Property prices in central London have fallen by 24 per cent in real terms over the past five years, according to research underlining the effects of the pandemic on demand in city centres and a housing affordability crunch in expensive areas of the country.
Zoopla’s house price index for December found prices in London’s WC postcodes had dropped in nominal terms by 7 per cent since 2017, while those in EC postcodes fell by 2 per cent. Taking inflation into account across both central zones leaves prices one quarter down in real terms.
The trend is set to continue next year, researchers at the property website said. Prices in the capital were likely to fall between 5 and 8 per cent, compared with the 5 per cent forecast across the UK, it said.
Richard Donnell, executive director at Zoopla, said: “Higher mortgage rates hit hardest where house prices are highest, so London will suffer to an above average degree in 2023.”
Housing demand has halved this year, Zoopla said, as activity in the first half of the year dropped off in the second half, when mortgage rates shot up in the market turmoil following the government’s September “mini” Budget. When measuring demand, Zoopla counts would-be buyers contacting agents about specific homes, rather than users of its website browsing properties.
“We expect buyers to return to the market in the new year, but they will be far more cautious and price sensitive,” Donnell said.
A bleak outlook for the economy, higher interest rates and unemployment has led other housing market economists to warn of falling house prices. Capital Economics, for instance, forecasts prices will fall across the UK by 8.5 per cent in 2023, with a further drop of 2.5 per cent in 2024. Halifax forecasts a decline of 8 per cent while Nationwide this week predicted a drop of 5 per cent.
However Donnell added that several factors suggested more significant falls were unlikely, including more rigorous affordability testing among mortgage lenders over the past decade and forbearance for those going into arrears as higher interest rates pushed up lenders’ profits.
“Banks are going to make a lot of money in the next 12 months and they’re supporting their current mortgage customers,” he said.
Looking back over the past five years, the research found prices had risen fastest in lower-priced areas in the Midlands and northern England, with a jump of 47 per cent in Oldham, and 42 per cent in Bolton and Wolverhampton since 2017.

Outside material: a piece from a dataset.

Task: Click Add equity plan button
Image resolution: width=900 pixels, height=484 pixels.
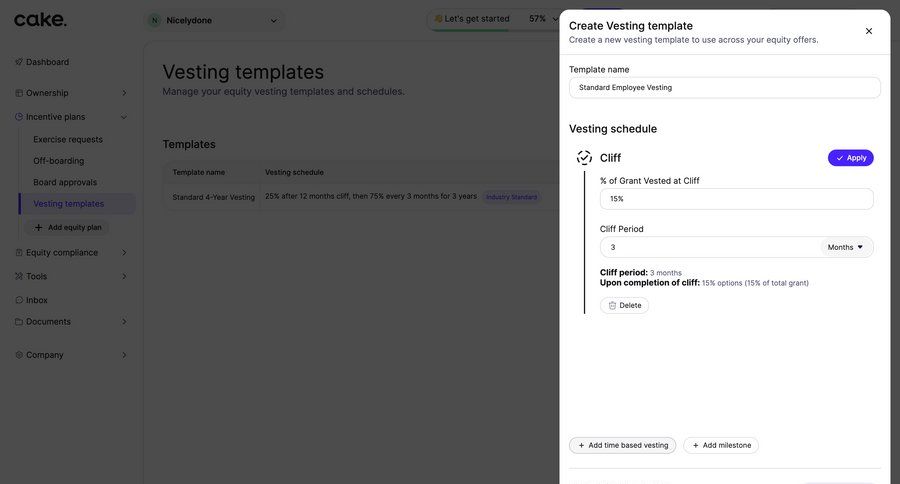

Zoopla expects several trends of the past few years to go into reverse as buyers become more selective and negotiate harder as pressure mounts on their income and appetite for risk.
It found evidence that the pandemic-fuelled trend for people to move out of urban areas to coastal or rural homes had already “run out of steam”. Coastal locations of east Kent, Torquay and Portsmouth and wider areas of the Lake District and mid-Wales showed a larger than average slowdown in prices over this year. All were hotspots for buyers during lockdown.
Helen Morrissey, senior pensions and retirement analyst at investment platform Hargreaves Lansdown, said the research showed affordability would be key to determining the course of the market next year. “Though rural and coastal areas are seeing demand fall, there is demand for more affordable urban areas such as Milton Keynes, Bradford and Coventry as people become increasingly office-based again.”
The price differential between flats and houses accelerated in the pandemic as people sought more spacious properties and worries over flats were heightened by problems with cladding and leasehold charges. The average house price is 2.1 times flat prices, a 20-year high.
But Donnell expects a resurgence in demand for flats in 2023 as buyers seek better value for money and any problems with flats affected by cladding issues — only a small proportion of the total — are eased by changes in government and lender policies.